Her resistance flagged, sank, rose again, and finally died away. After all, why should she hesitate? What was there in such an undertaking as this to send the blood so wildly to her heart?
"Very well," she said faintly at last. "I promise. But—but—I never shall change my mind, Nick—never—never."
He was still looking at her with veiled, impenetrable eyes. He paid no attention to her protest. It was as if he had not so much as heard it.
"You've done your part," he said. "Now hear me do mine. I swear to you—before God—that I will never marry you unless you ask me to."
He bent with the words, and solemnly, reverently, he pressed his lips upon the hand he held.
Muriel waited, half-frightened still, and wholly awestruck. She did not know Nick in this mood.

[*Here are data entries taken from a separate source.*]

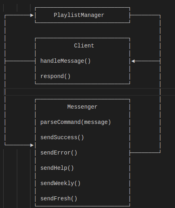Click the sendError() method text
The height and width of the screenshot is (208, 175).
coord(59,153)
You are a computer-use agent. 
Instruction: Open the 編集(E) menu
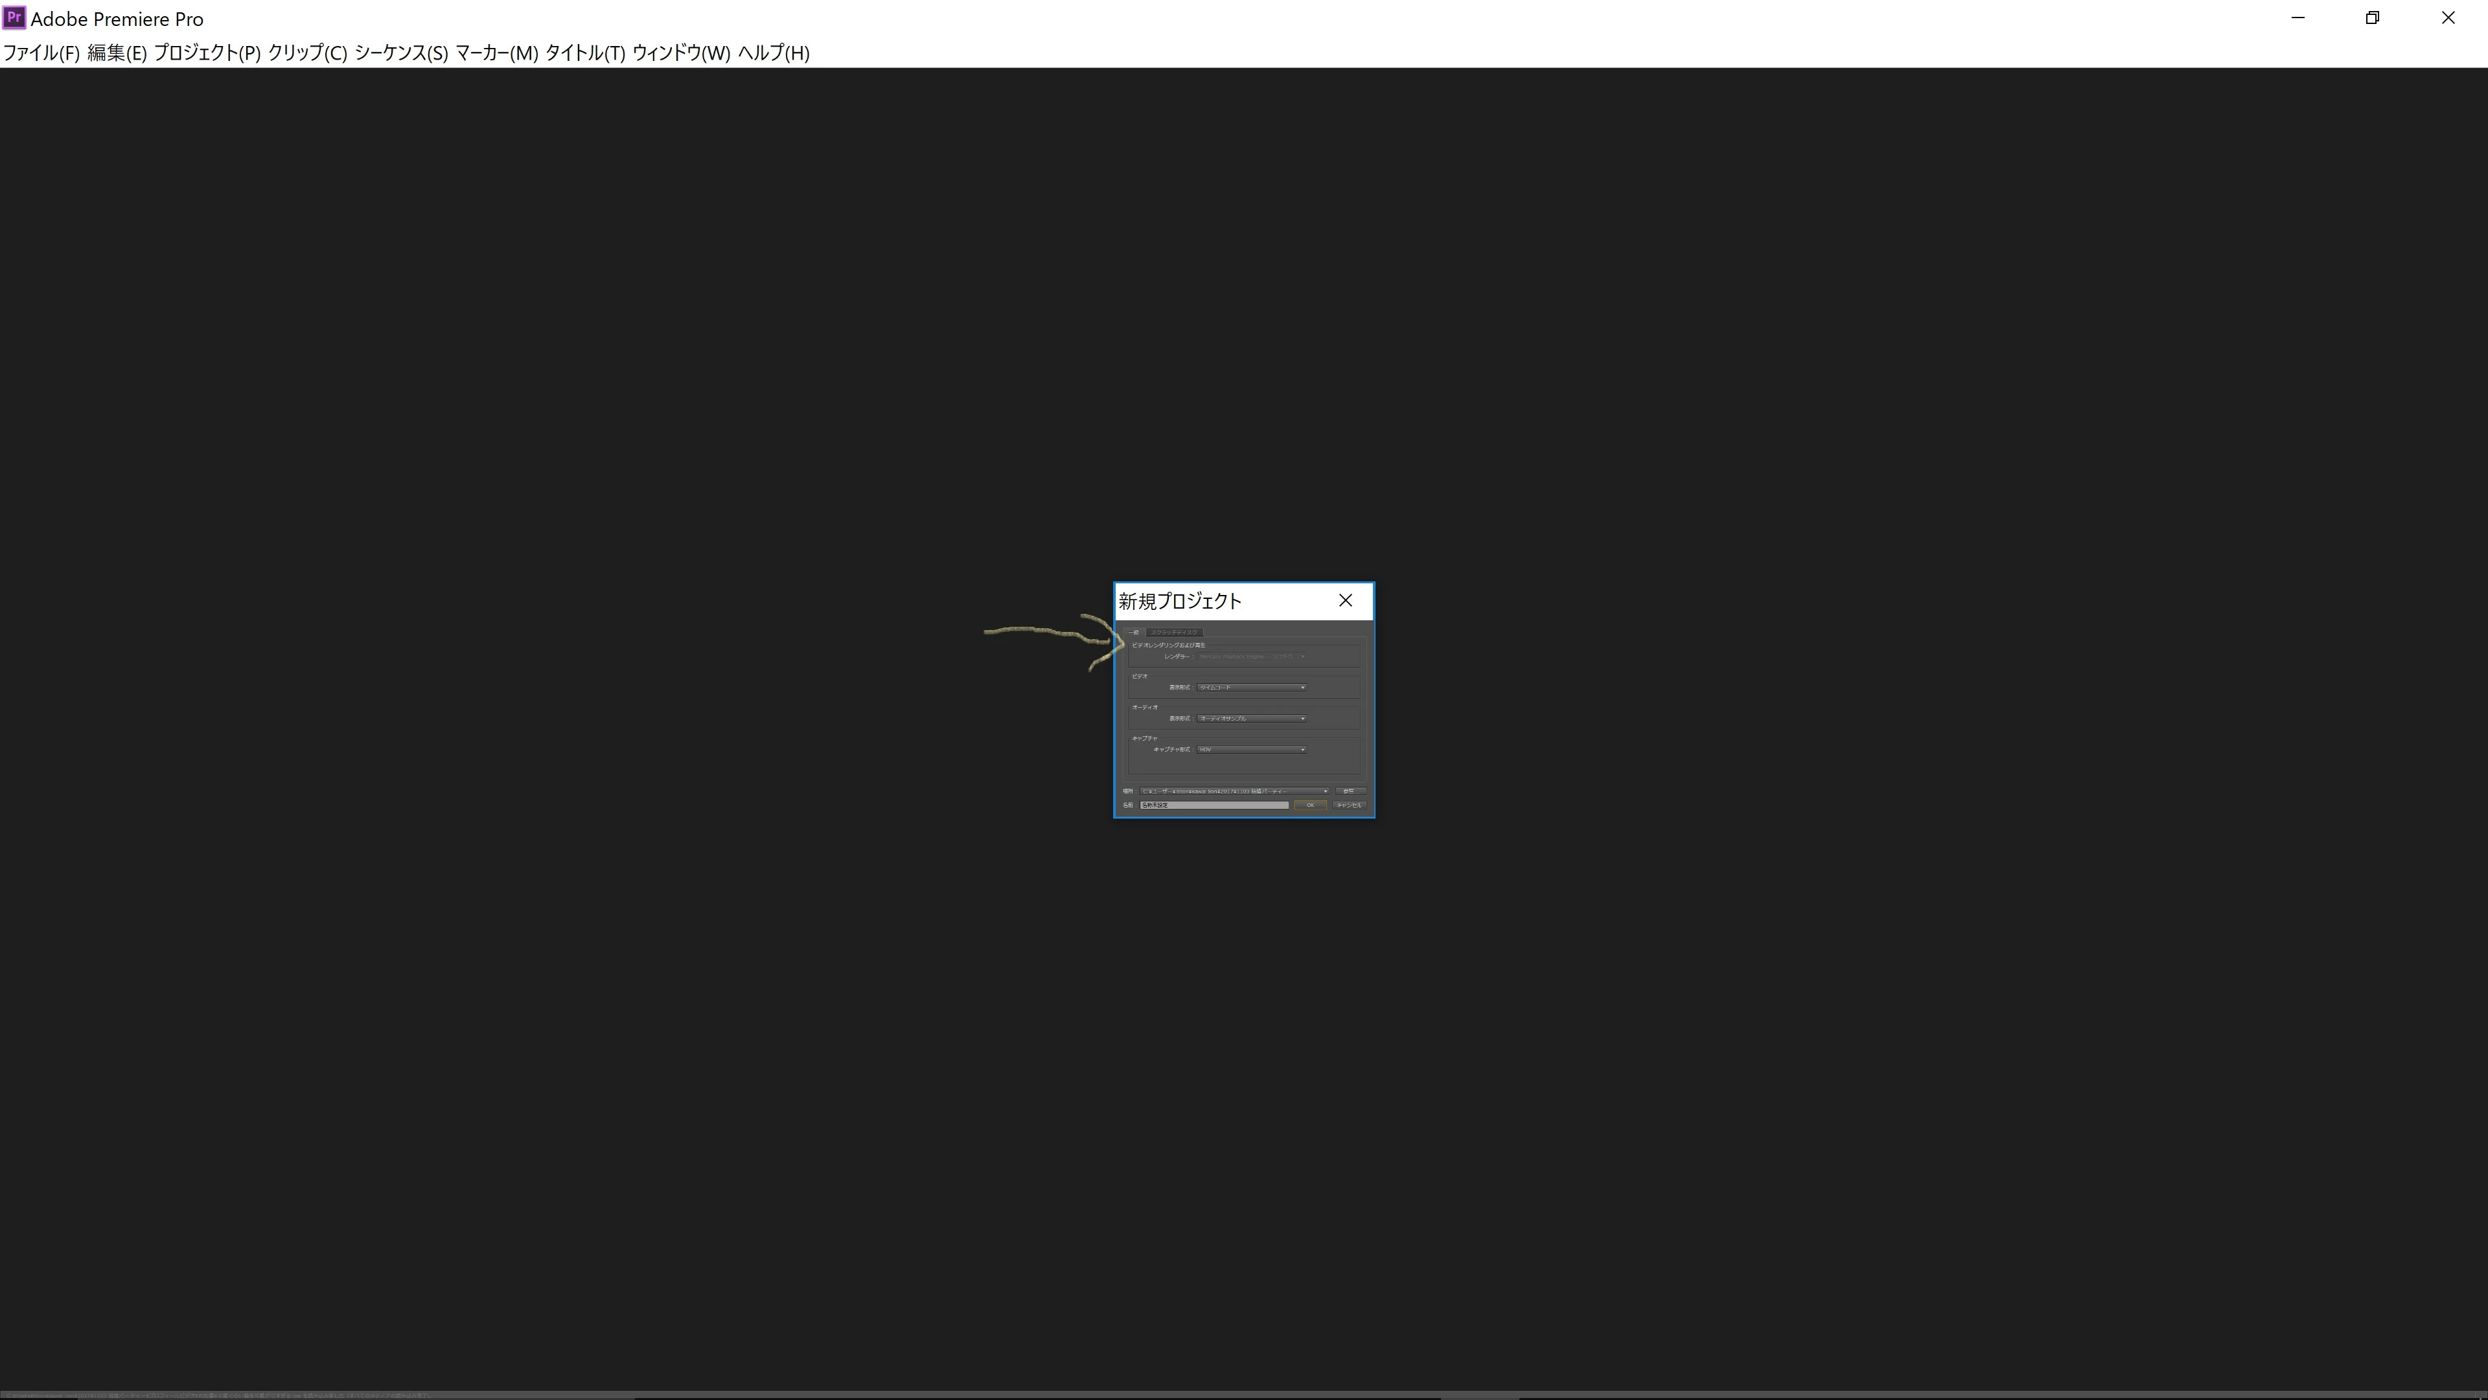[x=116, y=53]
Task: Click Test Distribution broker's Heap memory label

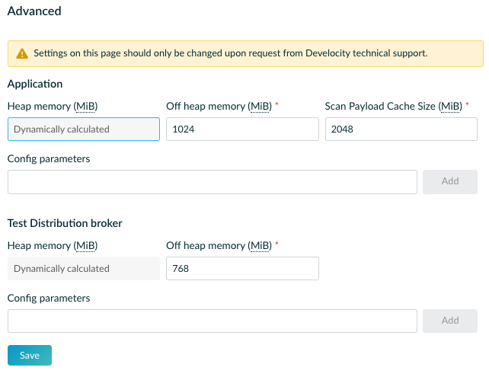Action: (x=53, y=246)
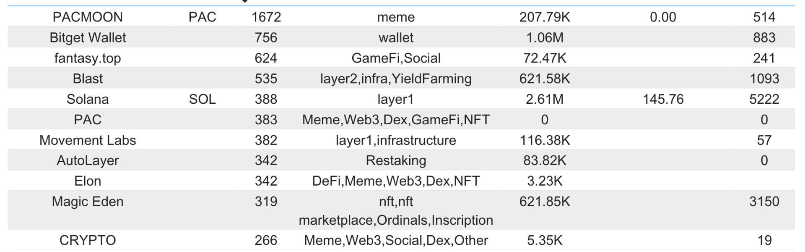Click the fantasy.top project name
Image resolution: width=805 pixels, height=252 pixels.
pos(88,58)
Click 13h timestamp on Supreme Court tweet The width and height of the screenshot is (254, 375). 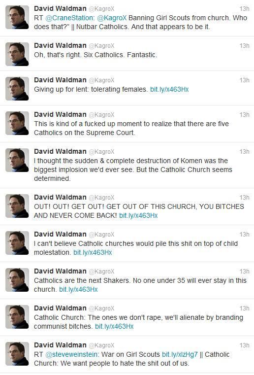(245, 115)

But when he straightened himself again, the old whimsical smile was on his face, and she breathed a sigh of relief. With a quick, caressing movement he took her by the shoulders.
"That's over then," he said lightly. "Turn over and start another page. Go back to England, go back to school; and let them teach you to be young again."
They were his last words to her. Yet an instant longer he waited, and very deep down in her heart something that was hidden there stirred and quivered as a blind creature moves at the touch of the sun. It awoke a vague pain within her, that was all.
The next moment Nick had turned upon his heel and was departing.